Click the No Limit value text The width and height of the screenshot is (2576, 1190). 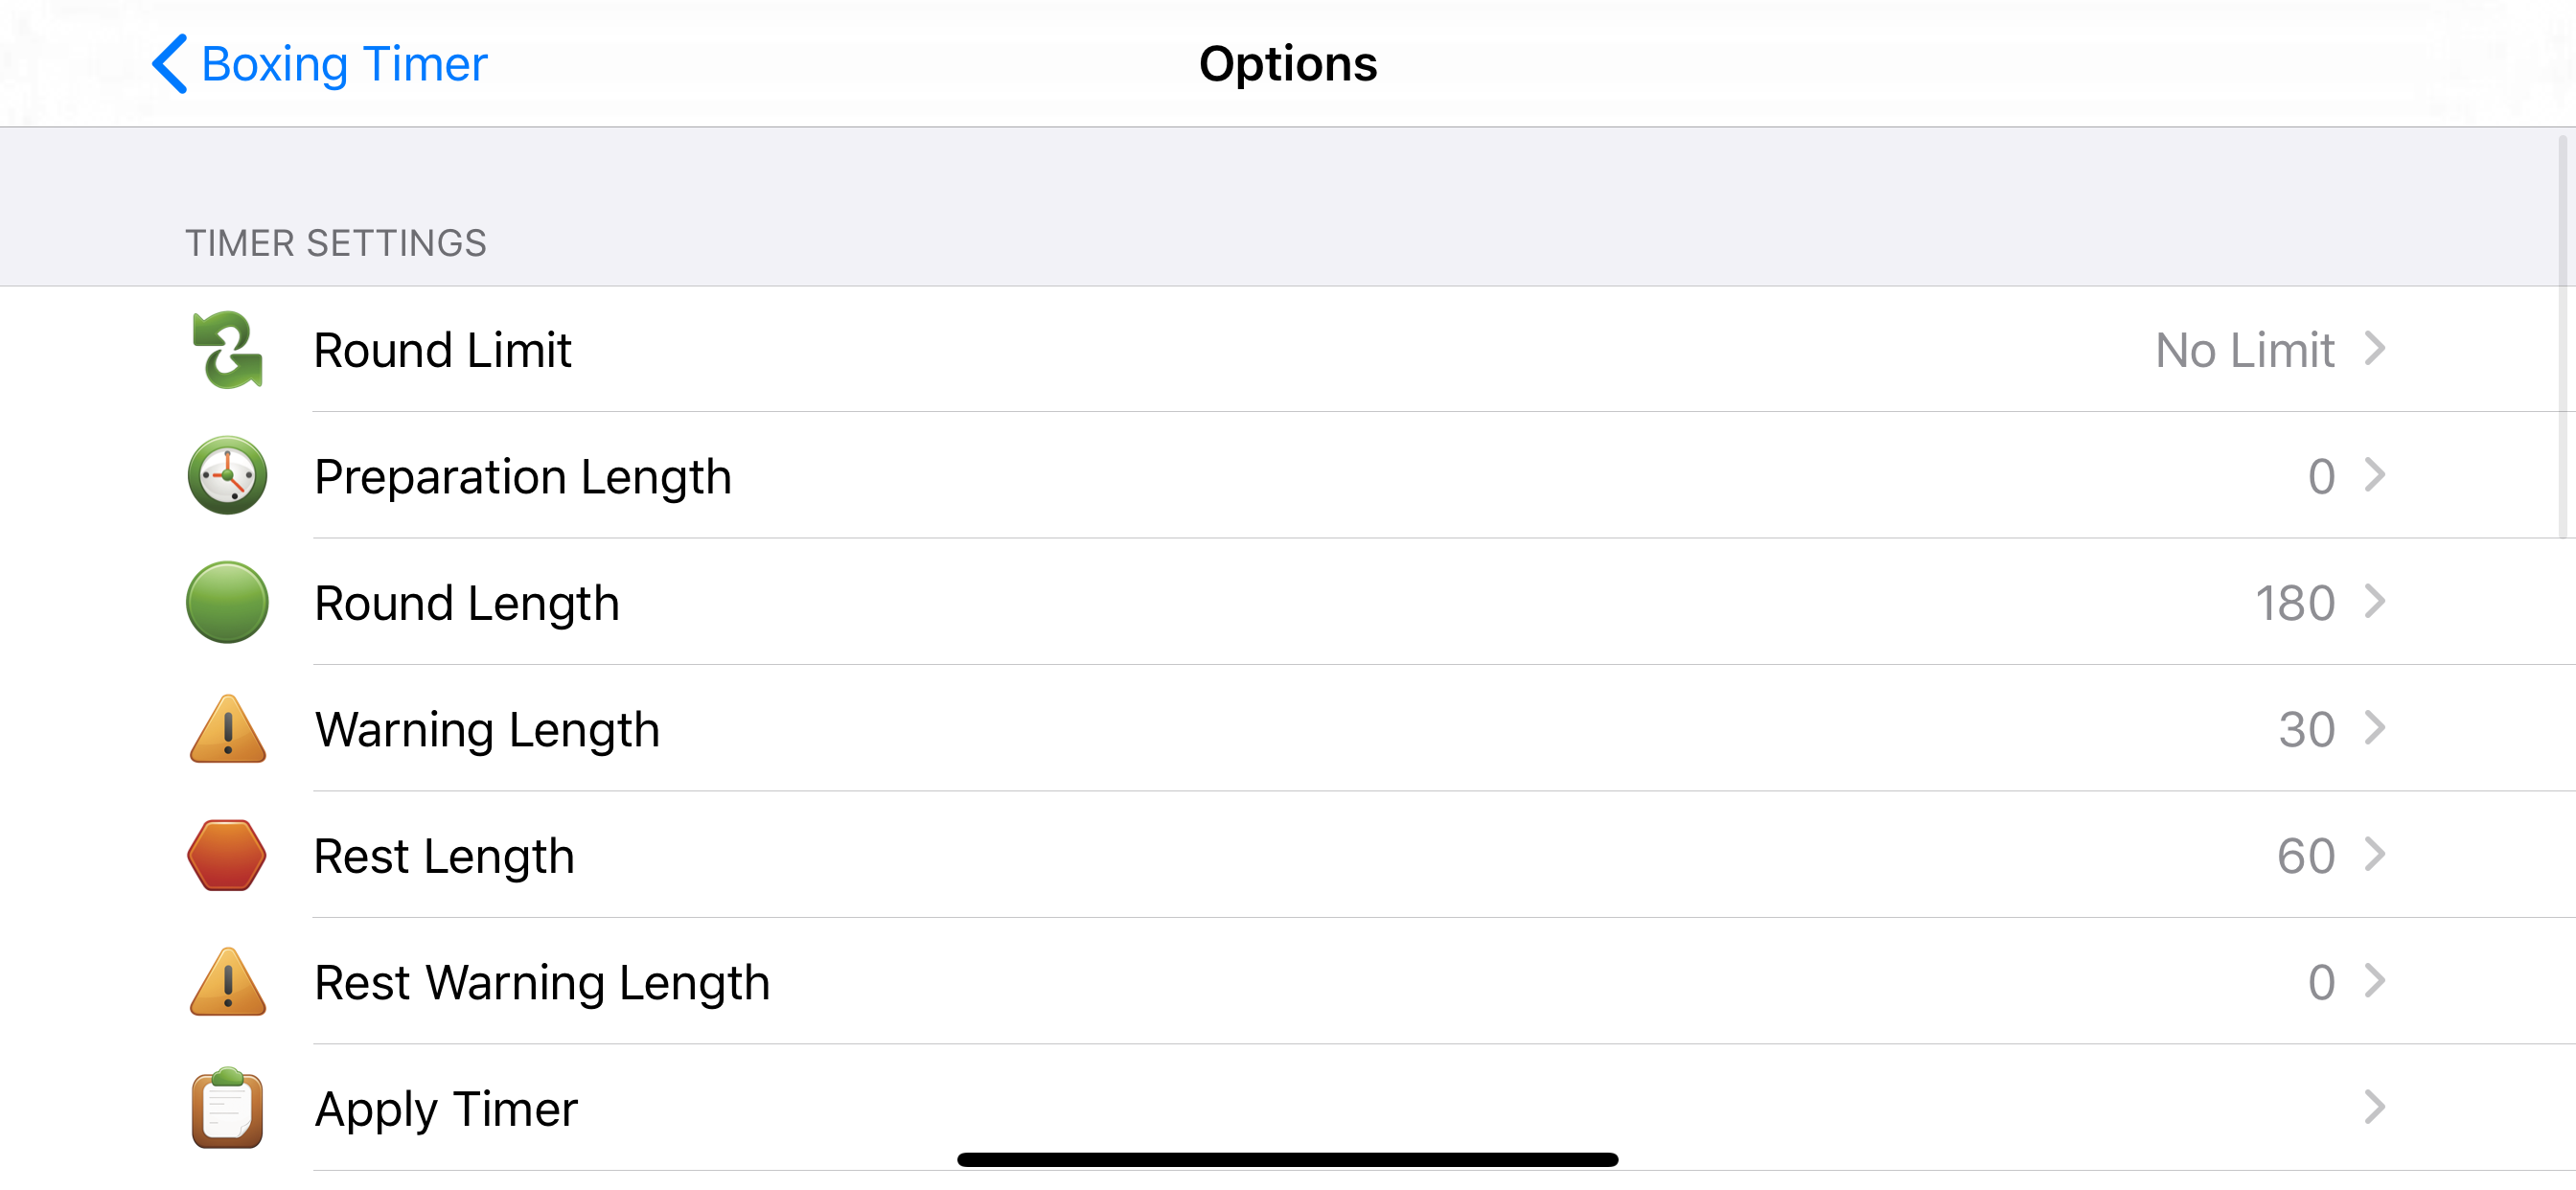tap(2244, 350)
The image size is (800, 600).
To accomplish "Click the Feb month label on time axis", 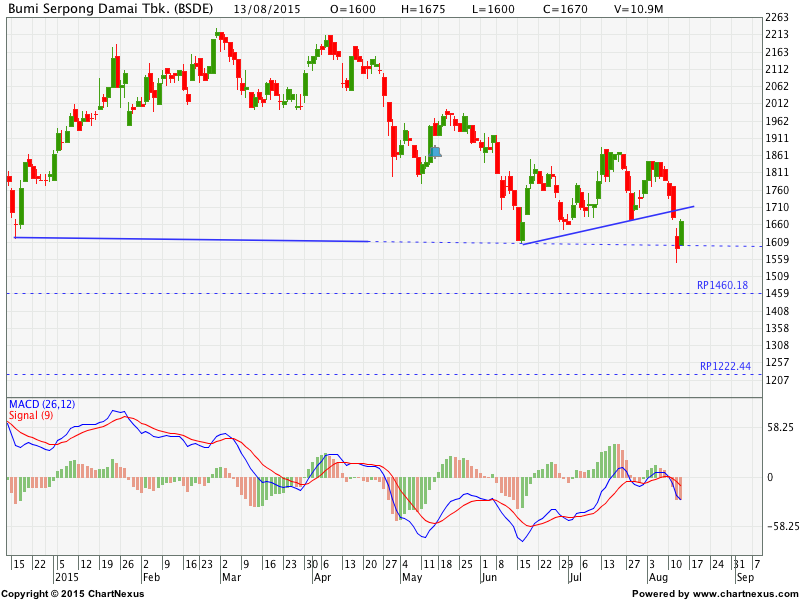I will coord(150,577).
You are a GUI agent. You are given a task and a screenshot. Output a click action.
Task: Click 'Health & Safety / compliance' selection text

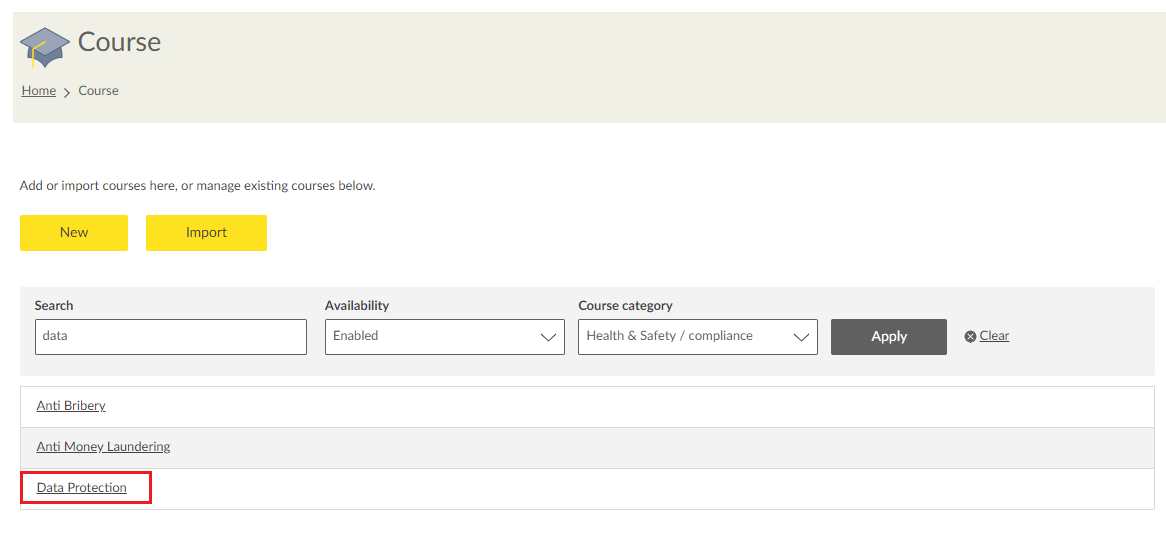(x=669, y=336)

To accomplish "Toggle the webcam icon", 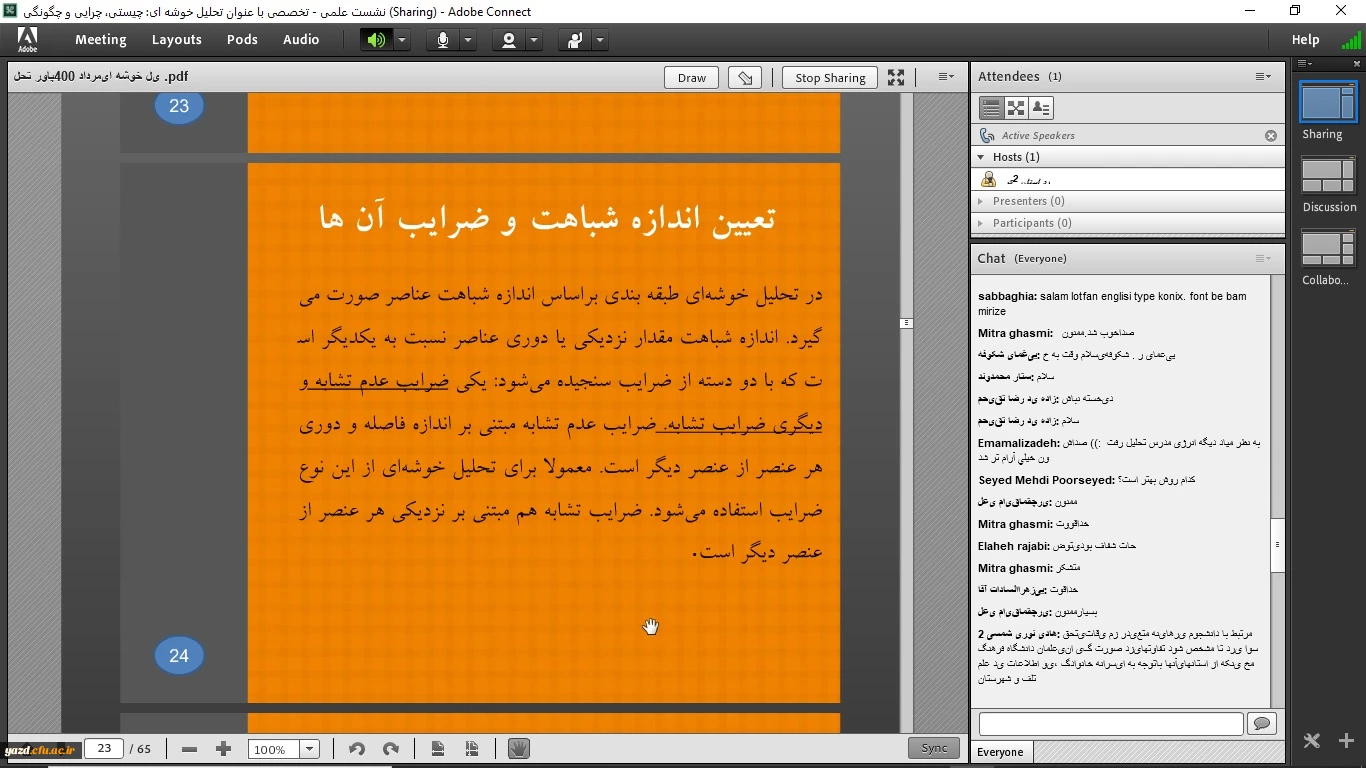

+===+

#### [Exercise objective]
Leaving every picture out, return the lines from the one containing "You are a GUI" through the last line of the records exactly.

#### [Solution to this problem]
You are a GUI agent. You are given a task and a screenshot. Output a click action.
Task: Click 'Health & Safety / compliance' selection text

(x=669, y=336)

To accomplish "Toggle the webcam icon", 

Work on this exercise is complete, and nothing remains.